[Start of Dataset records]
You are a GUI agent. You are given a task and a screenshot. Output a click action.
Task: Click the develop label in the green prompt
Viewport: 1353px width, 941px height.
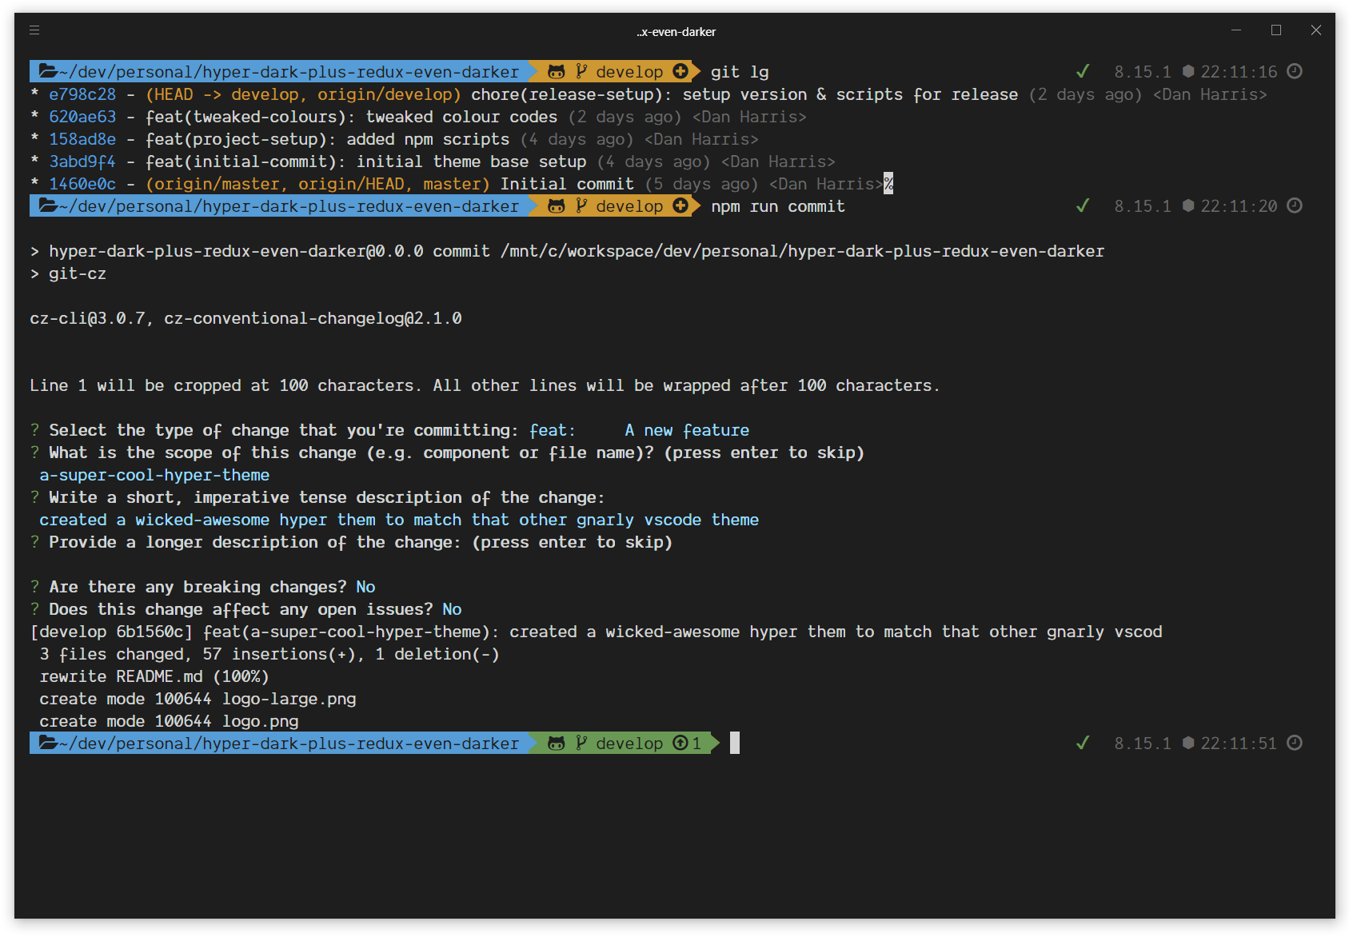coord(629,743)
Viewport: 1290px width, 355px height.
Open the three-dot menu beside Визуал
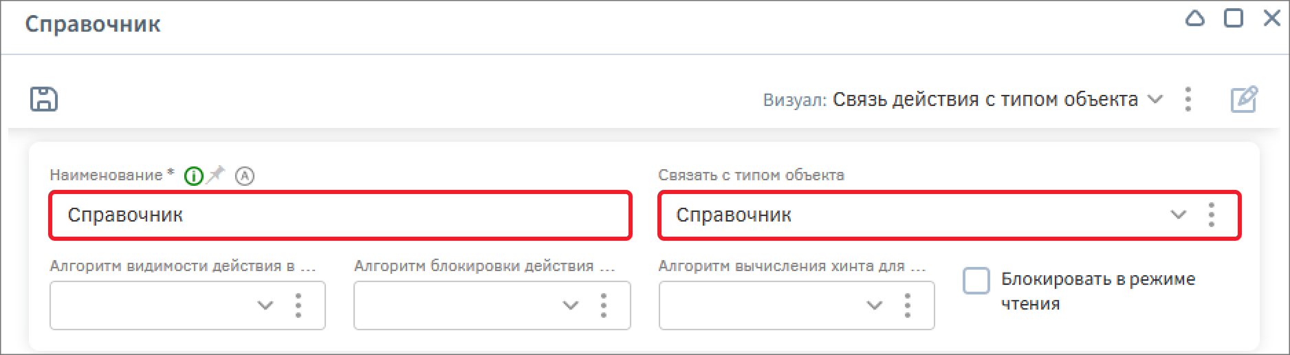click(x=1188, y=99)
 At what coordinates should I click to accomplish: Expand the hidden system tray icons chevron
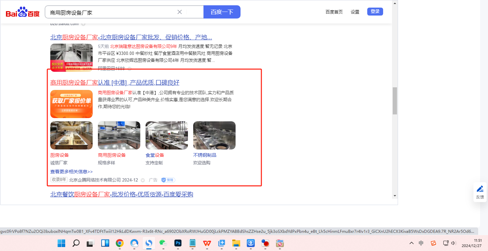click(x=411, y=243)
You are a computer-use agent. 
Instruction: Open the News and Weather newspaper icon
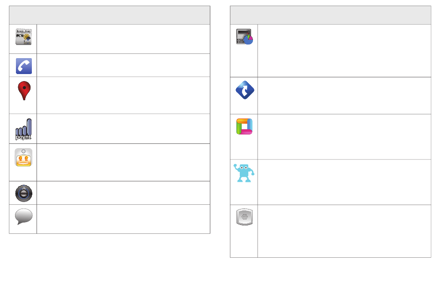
[End of Dataset records]
## Goal
List every line in the items above that contains the word "width".

## Correct result
Viewport: 1353px width, 941px height.
Viewport: 1290px width, 355px height.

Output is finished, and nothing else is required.